Lésion

Rédigé par des auteurs spécialisés Ooreka  À jour en décembre 2021

Sommaire

En principe, tout contrat suppose un équilibre entre les prestations reçues et les prestations données. On parle alors de lésion pour définir le préjudice subi par une des parties suite à un déséquilibre entre les prestations.

Quelles sont les caractéristiques de la lésion ? Quelles sont les conséquences ? Quelles sont les actions pouvant être engagées ? Faisons le point maintenant.

Quelles sont les caractéristiques de la lésion ?

Même si la lésion peut exister dans tous les types de contrats, elle n’entraîne en principe aucune conséquence : « le défaut d'équivalence des prestations n'est pas une cause de nullité du contrat, à moins que la loi n'en dispose autrement » (article 1168 du Code civil).

Exceptions générales

L'article 1169 du Code civil (consacrant la jurisprudence) prévoit qu'un contrat à titre onéreux est nul lorsque, au moment de sa formation, la contrepartie convenue au profit de celui qui s'engage est illusoire ou dérisoire. Il s'agit ici d'imposer une certaine justice contractuelle.

Par ailleurs, l'article 1170 consacre la jurisprudence "Chronopost" du 22 octobre 1996, en réputant non écrites les clauses limitatives de responsabilité qui portent sur une obligation essentielle du contrat, qui la vident de fait de sa substance.

Enfin, l'article 1171 du Code civil, tel qu'issu de la loi de ratification de la réforme du droit des contrats n° 2018-287 du 20 avril 2018, prévoit que les clauses non négociables, déterminées à l'avance par l'une des parties, et créant un déséquilibre significatif entre les parties (clauses abusives) dans un contrat d'adhésion sont réputées non écrites.

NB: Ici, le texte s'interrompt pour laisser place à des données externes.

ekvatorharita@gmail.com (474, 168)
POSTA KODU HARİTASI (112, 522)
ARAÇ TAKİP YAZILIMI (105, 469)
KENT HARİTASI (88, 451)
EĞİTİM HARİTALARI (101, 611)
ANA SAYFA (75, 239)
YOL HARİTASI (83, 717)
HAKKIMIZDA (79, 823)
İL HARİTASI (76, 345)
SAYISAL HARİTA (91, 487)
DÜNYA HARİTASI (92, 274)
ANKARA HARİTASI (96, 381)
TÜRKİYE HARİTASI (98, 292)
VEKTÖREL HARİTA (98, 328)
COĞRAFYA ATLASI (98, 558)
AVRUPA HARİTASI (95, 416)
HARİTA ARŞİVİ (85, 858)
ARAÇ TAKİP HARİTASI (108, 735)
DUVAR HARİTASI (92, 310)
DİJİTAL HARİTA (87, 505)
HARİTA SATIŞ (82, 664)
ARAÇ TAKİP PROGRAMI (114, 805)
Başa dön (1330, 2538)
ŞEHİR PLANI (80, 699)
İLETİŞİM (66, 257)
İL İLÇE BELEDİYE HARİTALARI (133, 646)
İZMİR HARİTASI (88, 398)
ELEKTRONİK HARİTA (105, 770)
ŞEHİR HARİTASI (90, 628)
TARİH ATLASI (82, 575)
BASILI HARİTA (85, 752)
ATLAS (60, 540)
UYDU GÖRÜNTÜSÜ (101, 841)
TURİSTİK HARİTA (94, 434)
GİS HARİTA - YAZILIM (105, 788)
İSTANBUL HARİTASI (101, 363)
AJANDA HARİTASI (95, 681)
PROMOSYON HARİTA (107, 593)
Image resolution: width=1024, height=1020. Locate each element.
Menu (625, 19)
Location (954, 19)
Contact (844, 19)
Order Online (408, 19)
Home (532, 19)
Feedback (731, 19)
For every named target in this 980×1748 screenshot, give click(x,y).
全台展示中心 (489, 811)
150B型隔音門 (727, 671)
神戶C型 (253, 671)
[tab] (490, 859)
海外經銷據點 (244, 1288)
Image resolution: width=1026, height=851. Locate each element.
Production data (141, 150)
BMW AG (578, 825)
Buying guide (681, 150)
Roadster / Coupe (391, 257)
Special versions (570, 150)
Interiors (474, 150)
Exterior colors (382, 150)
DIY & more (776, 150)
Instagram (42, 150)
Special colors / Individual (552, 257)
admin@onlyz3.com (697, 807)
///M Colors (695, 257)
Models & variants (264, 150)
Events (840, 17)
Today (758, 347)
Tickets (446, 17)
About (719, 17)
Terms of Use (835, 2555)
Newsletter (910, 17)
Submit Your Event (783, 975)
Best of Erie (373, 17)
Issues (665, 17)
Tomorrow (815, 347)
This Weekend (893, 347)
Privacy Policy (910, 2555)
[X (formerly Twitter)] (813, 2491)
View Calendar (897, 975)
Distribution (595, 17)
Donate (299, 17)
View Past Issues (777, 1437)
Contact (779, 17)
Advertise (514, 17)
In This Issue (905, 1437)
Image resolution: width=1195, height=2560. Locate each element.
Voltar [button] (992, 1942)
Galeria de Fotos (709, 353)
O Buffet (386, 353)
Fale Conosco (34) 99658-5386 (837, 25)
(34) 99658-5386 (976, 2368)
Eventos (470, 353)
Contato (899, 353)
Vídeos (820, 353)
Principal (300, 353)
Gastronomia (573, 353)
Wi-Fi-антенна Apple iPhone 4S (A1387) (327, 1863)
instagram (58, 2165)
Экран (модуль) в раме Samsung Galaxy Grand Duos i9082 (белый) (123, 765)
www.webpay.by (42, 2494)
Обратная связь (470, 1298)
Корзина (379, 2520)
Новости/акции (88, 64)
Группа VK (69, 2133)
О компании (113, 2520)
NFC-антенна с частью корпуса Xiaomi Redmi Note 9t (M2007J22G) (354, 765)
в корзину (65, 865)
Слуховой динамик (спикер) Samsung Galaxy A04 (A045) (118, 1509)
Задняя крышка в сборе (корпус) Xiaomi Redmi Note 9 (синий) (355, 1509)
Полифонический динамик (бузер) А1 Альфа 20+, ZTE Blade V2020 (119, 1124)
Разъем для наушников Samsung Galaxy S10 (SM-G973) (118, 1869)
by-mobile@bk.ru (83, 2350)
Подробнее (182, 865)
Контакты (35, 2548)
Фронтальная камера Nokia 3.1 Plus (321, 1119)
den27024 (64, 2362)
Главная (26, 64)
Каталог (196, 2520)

Exceptions pour certains contrats

La loi sanctionne la lésion de plus des 7/12ème du prix d’un immeuble subi par le vendeur (article 1674 du Code civil). En pratique, cela signifie que si le vendeur perçoit moins de 5/12ème de la valeur réelle de l'immeuble, il dispose d’un délai de deux ans suivant la vente pour agir en rescision pour lésion. La valeur de l'immeuble doit être estimée au moment de la signature du contrat et par rapport au marché.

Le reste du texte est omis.